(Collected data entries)
────────
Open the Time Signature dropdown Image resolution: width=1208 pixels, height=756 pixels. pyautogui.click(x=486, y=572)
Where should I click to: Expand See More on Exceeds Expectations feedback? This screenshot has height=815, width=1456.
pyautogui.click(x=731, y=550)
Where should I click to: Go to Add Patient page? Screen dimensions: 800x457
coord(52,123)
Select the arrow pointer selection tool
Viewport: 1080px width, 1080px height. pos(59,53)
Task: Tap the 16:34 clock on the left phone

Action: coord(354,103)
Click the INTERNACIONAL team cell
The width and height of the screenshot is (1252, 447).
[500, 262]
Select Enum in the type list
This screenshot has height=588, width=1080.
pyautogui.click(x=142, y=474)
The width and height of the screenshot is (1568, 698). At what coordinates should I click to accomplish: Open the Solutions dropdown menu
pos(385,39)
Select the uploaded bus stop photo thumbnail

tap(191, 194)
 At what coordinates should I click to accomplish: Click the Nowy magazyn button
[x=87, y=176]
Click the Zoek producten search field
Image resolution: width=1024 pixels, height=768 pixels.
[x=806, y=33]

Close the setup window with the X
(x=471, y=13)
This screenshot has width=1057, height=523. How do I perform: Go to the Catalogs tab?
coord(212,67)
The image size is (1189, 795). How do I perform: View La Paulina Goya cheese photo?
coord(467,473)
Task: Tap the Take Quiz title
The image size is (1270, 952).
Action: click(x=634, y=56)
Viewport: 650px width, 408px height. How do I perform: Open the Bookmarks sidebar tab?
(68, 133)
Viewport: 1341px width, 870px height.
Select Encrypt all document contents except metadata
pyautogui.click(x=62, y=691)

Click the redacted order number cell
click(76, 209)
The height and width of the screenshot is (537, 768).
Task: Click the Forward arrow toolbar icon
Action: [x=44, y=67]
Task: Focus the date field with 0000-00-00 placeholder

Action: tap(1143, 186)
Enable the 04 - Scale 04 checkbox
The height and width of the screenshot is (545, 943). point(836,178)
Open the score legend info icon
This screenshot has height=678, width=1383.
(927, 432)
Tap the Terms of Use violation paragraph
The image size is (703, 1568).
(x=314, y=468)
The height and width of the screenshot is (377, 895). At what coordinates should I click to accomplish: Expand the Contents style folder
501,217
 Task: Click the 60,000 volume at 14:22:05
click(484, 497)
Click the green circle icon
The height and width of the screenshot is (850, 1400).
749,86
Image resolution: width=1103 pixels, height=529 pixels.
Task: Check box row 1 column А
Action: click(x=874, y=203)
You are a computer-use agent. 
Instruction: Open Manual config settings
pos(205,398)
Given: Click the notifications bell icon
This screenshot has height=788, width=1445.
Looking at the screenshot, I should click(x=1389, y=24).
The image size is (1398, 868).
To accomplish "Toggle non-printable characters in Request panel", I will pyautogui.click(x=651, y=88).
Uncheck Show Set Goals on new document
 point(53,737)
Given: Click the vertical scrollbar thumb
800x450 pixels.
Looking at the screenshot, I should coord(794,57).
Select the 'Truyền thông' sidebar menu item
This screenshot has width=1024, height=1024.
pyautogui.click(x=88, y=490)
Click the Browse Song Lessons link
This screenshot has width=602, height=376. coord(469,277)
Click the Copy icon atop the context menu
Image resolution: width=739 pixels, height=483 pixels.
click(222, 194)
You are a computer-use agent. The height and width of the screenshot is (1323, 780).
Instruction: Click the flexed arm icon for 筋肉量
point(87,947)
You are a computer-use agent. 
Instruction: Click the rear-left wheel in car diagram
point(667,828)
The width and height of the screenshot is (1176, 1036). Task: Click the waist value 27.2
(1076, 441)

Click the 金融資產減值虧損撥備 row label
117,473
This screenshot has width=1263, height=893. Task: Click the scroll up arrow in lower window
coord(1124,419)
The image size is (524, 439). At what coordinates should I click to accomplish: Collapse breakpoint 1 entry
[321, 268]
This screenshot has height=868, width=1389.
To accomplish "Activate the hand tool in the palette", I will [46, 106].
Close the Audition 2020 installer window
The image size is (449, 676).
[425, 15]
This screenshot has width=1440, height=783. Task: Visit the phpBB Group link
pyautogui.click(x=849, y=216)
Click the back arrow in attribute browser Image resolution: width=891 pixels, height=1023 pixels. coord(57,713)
────────
## Exercise aim
The expected answer is every line in the data above that carries the string "Given".

## Answer to this exercise
Given: Click the notifications bell icon
Given: Click the vertical scrollbar thumb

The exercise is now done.